February 28, 2007
Originally published March 26, 2006
It's bad enough that the Pussification of America is turning many men into whimpering bags of confused hormones (just like wimmen, only without the tits), but I never fully despaired over this process. It works only on the Barry Manilow or Alan Alda "sensitive" types of men--- guys who know the difference between mauve and puce--- and NOT on REAL men--- guys who think with their dicks and believe that "shit-stain" is a color.
No, I was willing to bet on the stubborn survival of Mandom, simply because man is so thoroughly disgusting to begin with. I AM a man and I know what I'm talking about here. You wimmen can smoothe off a few rough edges and force us to act civilized in public, but not even YOU, with all the pussy in the world under your control, can change a man from the pig he is into the prince you want him to be. It just ain't natural.

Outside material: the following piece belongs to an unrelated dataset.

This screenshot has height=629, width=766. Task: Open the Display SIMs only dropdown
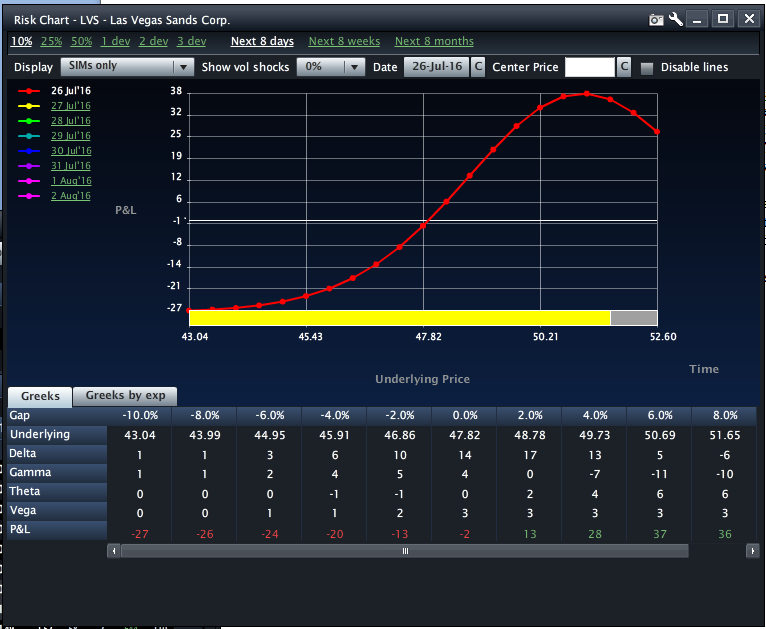click(x=127, y=67)
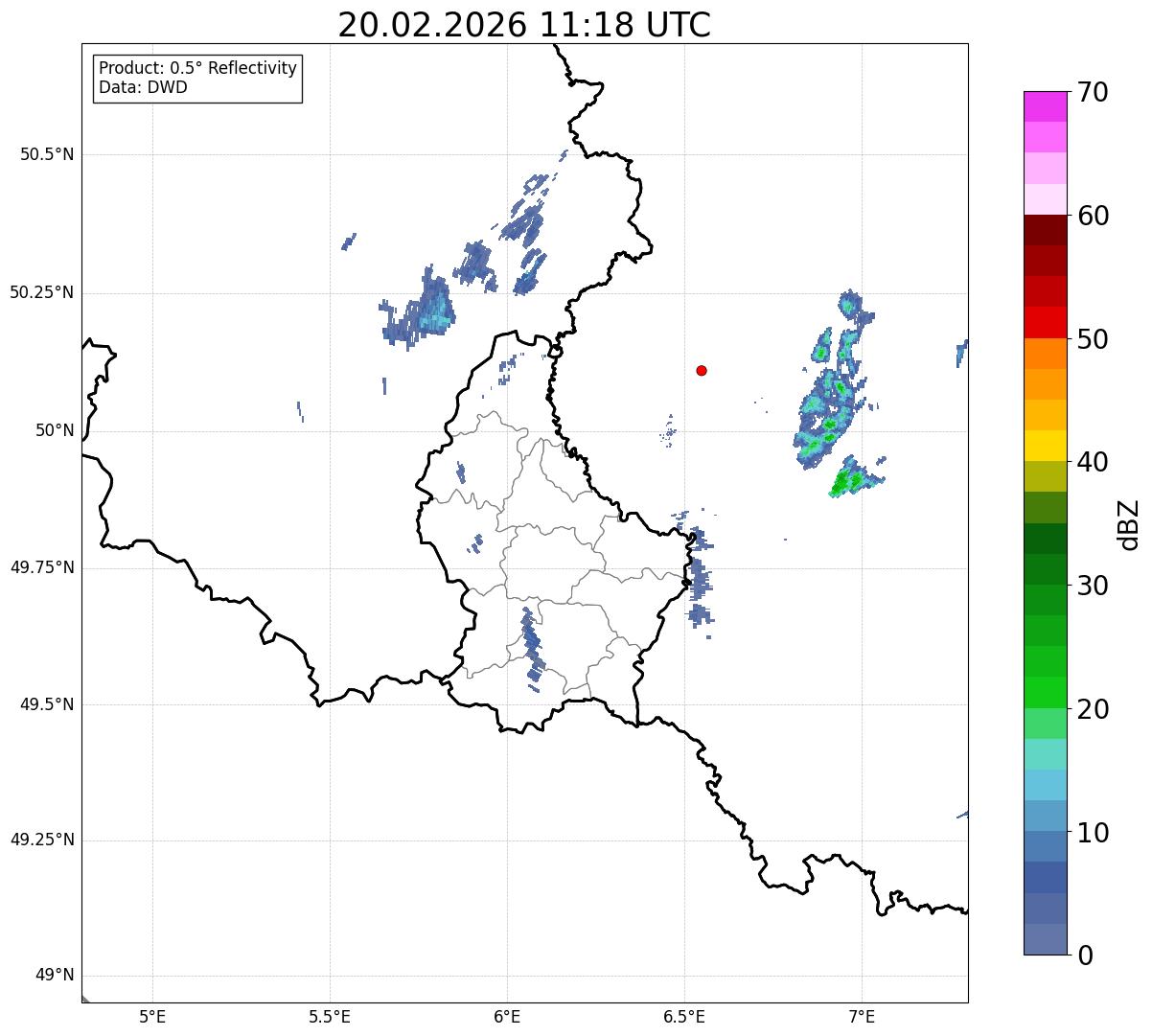The height and width of the screenshot is (1036, 1152).
Task: Click the 5°E longitude tick label
Action: (x=152, y=1016)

Besides, if feminist pressure really could change men, guys wouldn't think farts are so funny.
But I don't sell wimmen short. They are masters of plot and manipulation and I worry about their ideas for man's role in this world. Someone wise once said that the only reason wimmen need men today is because no one has yet invented a vibrator that can cut the grass. That's why this story made me feel uncomfortable in my pants. I can see a possible Brave New World here.
Men raised in captivity, on testicle farms, where wimmen harvest their jewels for stem cells.
Don't laugh--- it could happen. If wimmen claim that they're doing it "for the children," NOBODY is gonna have the nerve to complain.